Formó parte del extraordinario grupo que le hizo un corte de mangas al ébola. Le tocó explicar por qué sería mejor, durante un tiempo, acompañar las cervezas con unas aceitunas y no con carne “mechá”. Ha vigilado por nosotros al MERS y al SARS. Saben de su trabajo en África, en América Latina, en los despachos de la Unión Europea y en las aulas de la Escuela Nacional de Sanidad.
Pero tiene pinta de haber dormido en un coche y ni siquiera se molesta en peinarse como es debido.
A los encorbatados que son incapaces de reconocer la grandeza del doctor Simón (también cuando yerra, cuando se pliega a la servidumbre política o cuando se atraganta con una almendra) los calcó don Antonio Machado hace ya más de un siglo:
Mala gente que camina
y va apestando la tierra
Ambos, médico y poeta, vinieron a vivir en un país emperrado en empequeñecerse, en arruinarse, en envilecerse. A ellos y a otros como ellos (los nombres están grabados en nuestra memoria) les debemos nuestra dignidad como nación.
Casi todos lo pagaron muy caro.
Por cierto, descubro por El Huff que Fernando Simón es, además, un consumado alpinista.

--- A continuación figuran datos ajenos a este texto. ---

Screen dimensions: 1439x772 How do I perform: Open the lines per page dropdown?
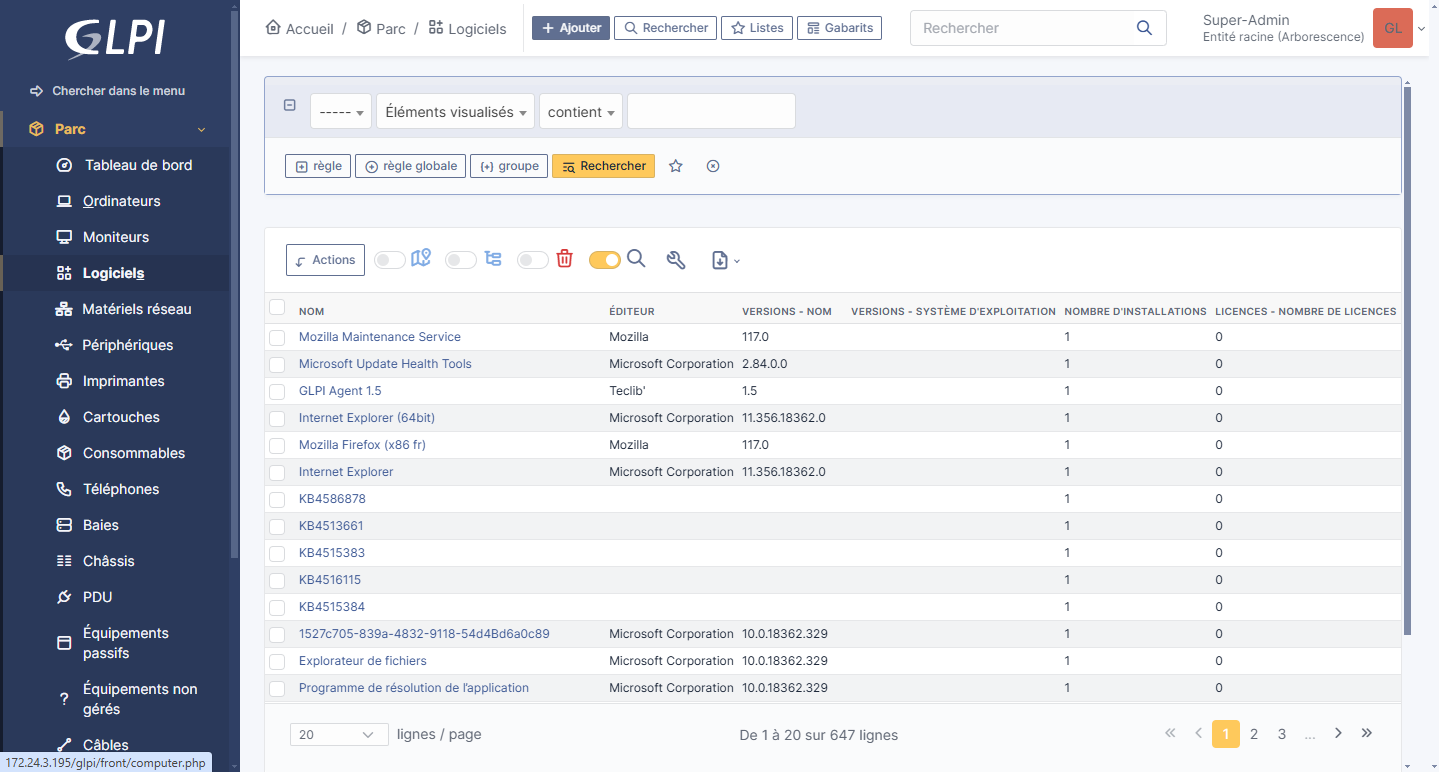[x=339, y=735]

Pues si lo que toca ahora es desescalar lo escalado… a buen, con pocas.
Creo firmemente que el doctor Simón merece que le sea dedicada una calle. Y lo merece ya. No debiera ser problema, habida cuenta la cantidad de nombres ininteligibles u olvidados, cuando no aborrecibles o ridículos, que afean nuestro callejero. Eso sí, que sea una calle con muchos bares y recta. Muy recta.
No creo que él quiera saber nada de curvas ni yo las soporto después de la cuarta copa.